Extended Data Figure 8.. Phylogenetic position of Homo erectus (D4163, Dmanisi) through Bayesian analysis.

Nomascus leucogenys and Macaca mulatta were used as outgroups.

Figure 1.. Hominin enamel proteome phosphorylation.

a, Phosphorylation sequence motif analysis of specimen ATD6–92 (Homo antecessor from Atapuerca). b, Phosphorylation sequence motif analysis of specimen D4163 (Homo erectus from Dmanisi). c, Phosphorylation occupancy comparison, expressed as the log2 of the summed intensity ratio of modified and unmodified peptides, for amino acid sites where data is available for at least two specimens. Y-axis labels indicate phosphorylated amino acid position per protein (UniProt accession numbers Q9NP70 (AMBN), Q99217 (AMELX), and Q9NRM1 (ENAM)).

Figure 2.. Phylogenetic analysis of Homo antecessor (ATD6–92, Gran Dolina, Atapuerca).

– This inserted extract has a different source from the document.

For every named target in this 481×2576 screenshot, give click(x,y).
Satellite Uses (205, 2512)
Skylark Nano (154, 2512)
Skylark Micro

a, Maximum credibility tree estimated using BEAST and a concatenated alignment of seven protein sequences recovered for the ancient sample. Posterior Bayesian probabilities are indicated at nodes with a probability of ≤ 1. Horizontal error bars at each node indicate the 95% highest posterior density (HPD) intervals for the split time estimates. The position of Homo antecessor is consistent with that obtained via maximum-likelihood (Fig. S13) and Bayesian analysis (Fig. S16). b, Histograms of the divergence times obtained for the Homo antecessor – HND split (red), the HND – HND split (blue), and the Pan – (HND + Homo antecessor) split (grey). Divergence times a and b are shown as percentages since the divergence of all great apes.

Figure 3.. Skeletal proteome preservation in the Middle and Early Pleistocene (0.12 – 2.6 Ma).

For each sample, the presence (green) or absence (blank) of endogenous DNA, collagens, non-collagenous proteins (NCPs), or an enamel proteome is given. Only samples for which mammalian proteomes are published are considered^–,–. Hominin samples are indicated with squares, other mammalian samples with circles. Selected specimens have their separate molecular components joined and are named.